You can learn any language you like, but that's only half the battle, you still need to learn to use the tools required to turn that language into something the computer understands, and that's a whole 'nother learning curve.


Brian's Mail list account <bglists@...>
 

Yes I came into it a bit too late. I learned on old z80 machines and of course basic. However the satisfaction of writing a functional database for a specific task not catered for taught me a heck of a lot about how people use, or misuse computers and in fact that one thing has made me want to help people who are scared of computers to appreciate that they are after all just tools, and no matter how you dress them up, with clever voice interactions or old fashioned keyboards, you have an expectation and everyone has their own way, so finding a system which can be configured to work as the person thinks is quite an art, one that in the main I think NVDA gets right. I do have gripes, as many do, but they are few nowadays. One thing learning a bit about computer programming did teach me is that the concept of making things act in a way people expect them to when all that is going on is manipulating numbers at the basic level is really an amazing conceptual experience.
No I'm no programmer these days, I used to have sight and find the frustrations of syntax and all of that now beyond me.

I have to thank Clive Sinclair whose computers I learned on. I even built one from a kit.

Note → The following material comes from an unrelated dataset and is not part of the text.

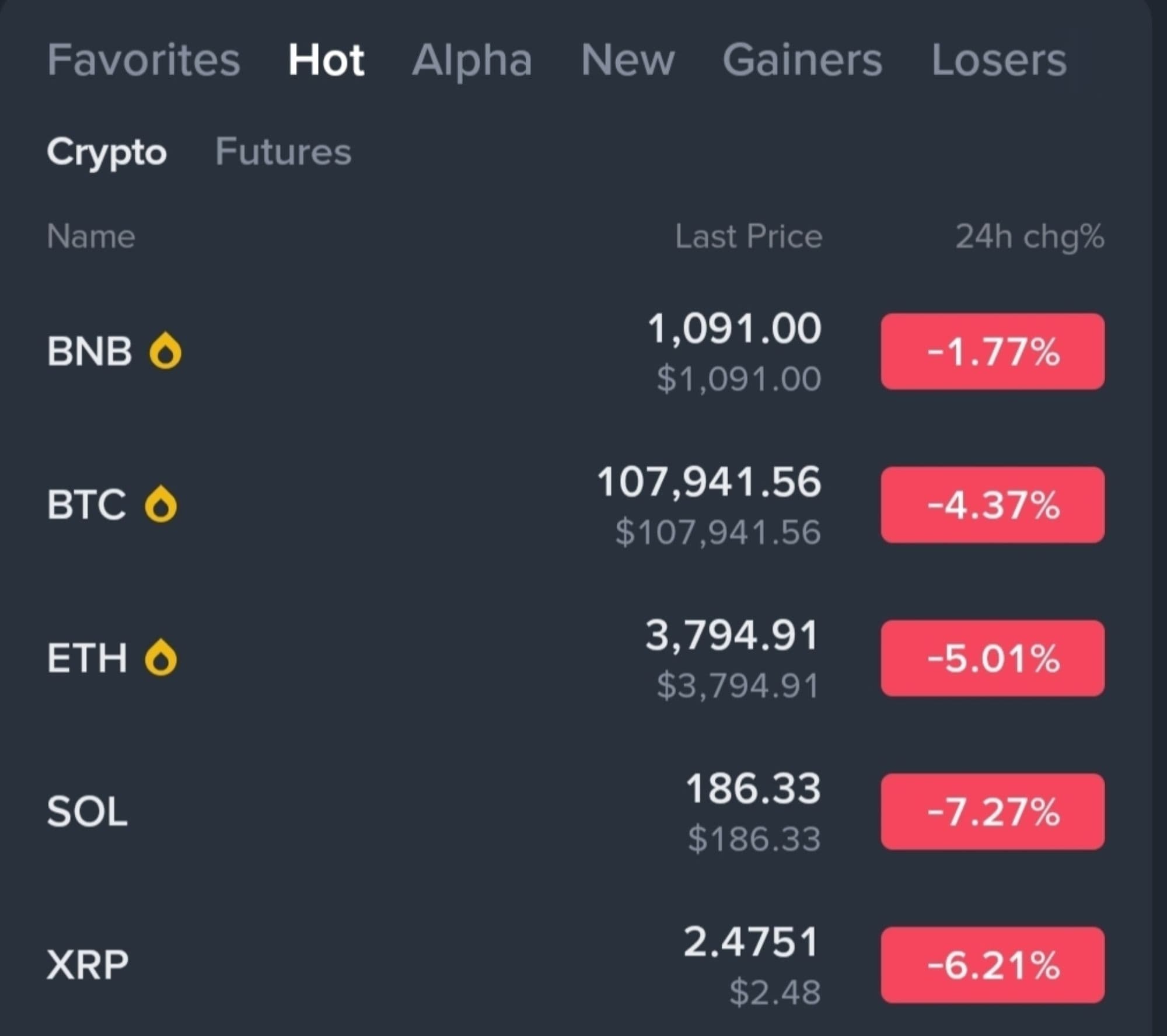The width and height of the screenshot is (1167, 1036).
Task: Click ETH's -5.01% change badge
Action: 993,658
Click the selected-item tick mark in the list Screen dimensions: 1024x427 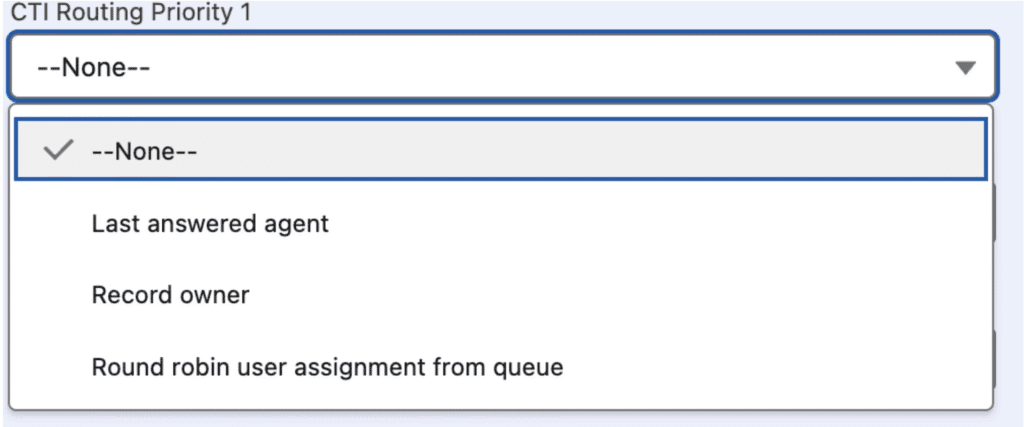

Many people these days never had that chance.
Brian

bglists@blueyonder.co.uk
Sent via blueyonder.
Please address personal E-mail to:-
briang1@blueyonder.co.uk, putting 'Brian Gaff'
in the display name field.

----- Original Message -----
From: "Joseph Lee" <joseph.lee22590@gmail.com>
To: <nvda@nvda.groups.io>
Sent: Friday, November 09, 2018 4:15 PM
Subject: Re: [nvda] Learning coding with NVDA


Hi Jo,
Ultimately, it depends on:
1. Inspiration and motivation: for the most part, people start out doing anything (including programming) because they are inspired by or something motivates them. In my case, I got interested in programming when I was a teenager thanks to my experiences using assistive technologies at school. This is partly the reason for contributing code to NVDA today; the other reason for me contributing code is because of lives of users - people have different reasons for using NVDA and other screen readers, and one major motivation for continuing my NVDA work (even though I'm a college student busy with competitive speaking competitions) is how users will end up utilizing what I write, including in unexpected situations.
2. Goals: people who started out learning to program at an early age may find themselves doing something else later in life, and vice versa. Ultimately, it isn't just the process of learning how to code on your computer that'll 100 percent determine your satisfaction with what you do - it is the ultimate end goal you have in mind. Among many reasons to go into programming as a teenager, I hope you find a worthwhile goal (I'm intentionally saying it like this because there are those who went into programming for bad reasons).
3. Values and processes: I think programming is, after all, writing. I think people starting out programming may not realize the fact that what they're essentially doing is becoming a playwright, except the actors are silicon chips, wires, and increasingly, wireless radios and things taught to think smart. As a "digital dramatist", you're essentially going to learn how to pour out your heart, beliefs, and values in code. NVDA source code is a good example of this, with different "writers" working together to formulate a story.
4. A bit of math: I once heard that, of all engineering disciplines, computer science (which includes programming as a subfield) is closest to mathematics. Programming began as a small subfield of mathematics centuries ago, and computing and math are still intertwined (for example, artificial intelligence benefits from research in mathematics and vice versa). In the beginning stages of learning programming, you won't get into math a lot, but as you progress and learn more about logic, debugging and more advanced concepts, you'll see why colleges and universities ask potential programmers to prove that they can do something with math (and to debunk a popular belief, there are blind people who are successful in mathematics and programming, and I still think about calculus from time to time). There are exceptions out there: there are successful programmers who had little knowledge about math when they first began.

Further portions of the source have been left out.